Sobolewska v Threlfall (Rev 1)
2014
QUEEN’S BENCH DIVISION
United Kingdom
CORAM
- MR JUSTICE FOSKETT
Areas of Law
- Tort Law
- Civil Procedure
2014
QUEEN’S BENCH DIVISION
United Kingdom
CORAM
AI Generated Summary
The court ruled on a case involving a claimant who sustained a fractured ankle and head injury after being struck by a slowly moving car driven by the defendant. With both parties having limited memory of the incident, the court used circumstantial and expert evidence to conclude that the defendant's vehicle caused the claimant's injuries. There was no contributory negligence on the claimant's part, and judgment was rendered in her favor.
Judgment
Mr Justice Foskett:
On 10 February 2012 the Claimant, then aged 39, sustained a fracture of her left ankle and a significant head injury that caused brain damage leading to aphasia (namely, a difficulty to communicate), certain cognitive deficits and a weakness in her right arm.
Her case is that these injuries were caused when a car driven by the Defendant in the car park of Whiteheads (a convenience store and off licence) in Great Harwood, Blackburn, came into contact with her, sending her to the ground. It is not in issue that the vehicle was travelling very slowly at the material time. It was a cold and frosty night.
Apart from the Defendant, whose own appreciation of precisely what occurred was limited for reasons that will become apparent, there were no witnesses to what occurred.

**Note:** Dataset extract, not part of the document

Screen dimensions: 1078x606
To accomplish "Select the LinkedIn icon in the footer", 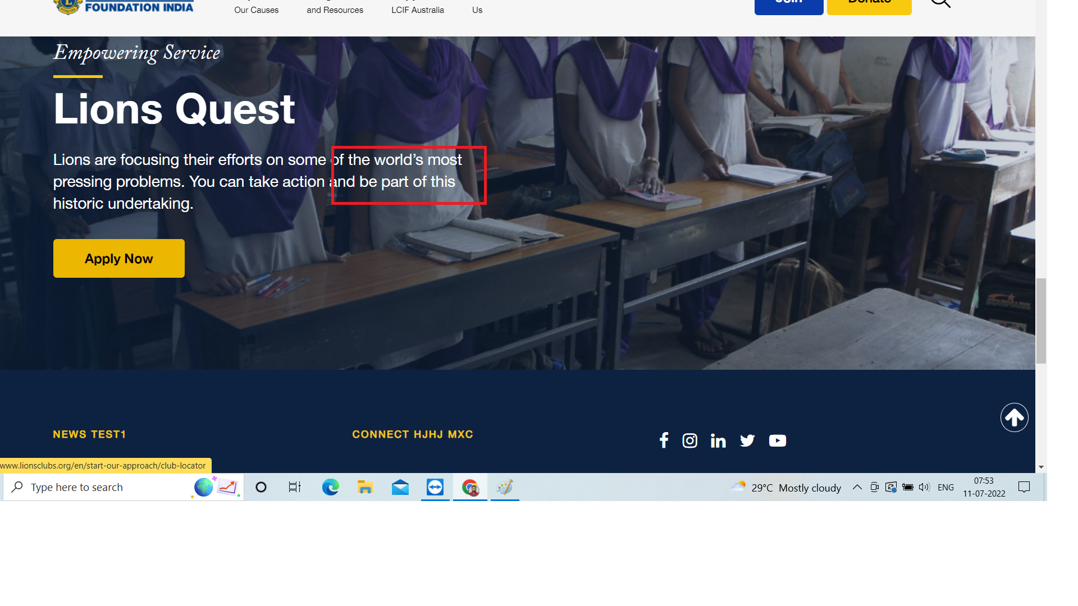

The brain injury sustained by the Claimant means that she has no recollection of what occurred. That has made the precise reconstruction of events difficult. Unfortunately, quite wrongly, those who came to the scene immediately after it was appreciated that the Claimant was injured thought that she may have been under the influence of alcohol. That was not so, but it made a difference to the way in which her injuries were investigated initially. Equally, because the Defendant was uncertain about what occurred, including whether his car struck the Claimant at all, the Police were obliged to consider alternative possibilities as to the cause of her head injury, including whether she had been the victim of an assault (not, I emphasise, by the Defendant but) by some unidentified party.
The whole investigation of the circumstances in which she came to suffer her injuries became side-tracked initially by virtue of the Police investigation. That investigation did not take long and in due course the view was formed that there was no evidence of an assault such that a criminal prosecution could be launched against anyone. However, given the Defendant’s own perception (that his car had not impacted on the Claimant), those representing his interests (or the interests of his insurers) have pursued his case on the basis that the Claimant’s head injury and indeed her ankle injury may have been caused, or probably were caused, at some point before her arrival in the car park and thus had nothing to do with any accident in the car park. That position had changed in respect of the ankle injury by the end of the trial as I will mention below (see paragraph 5).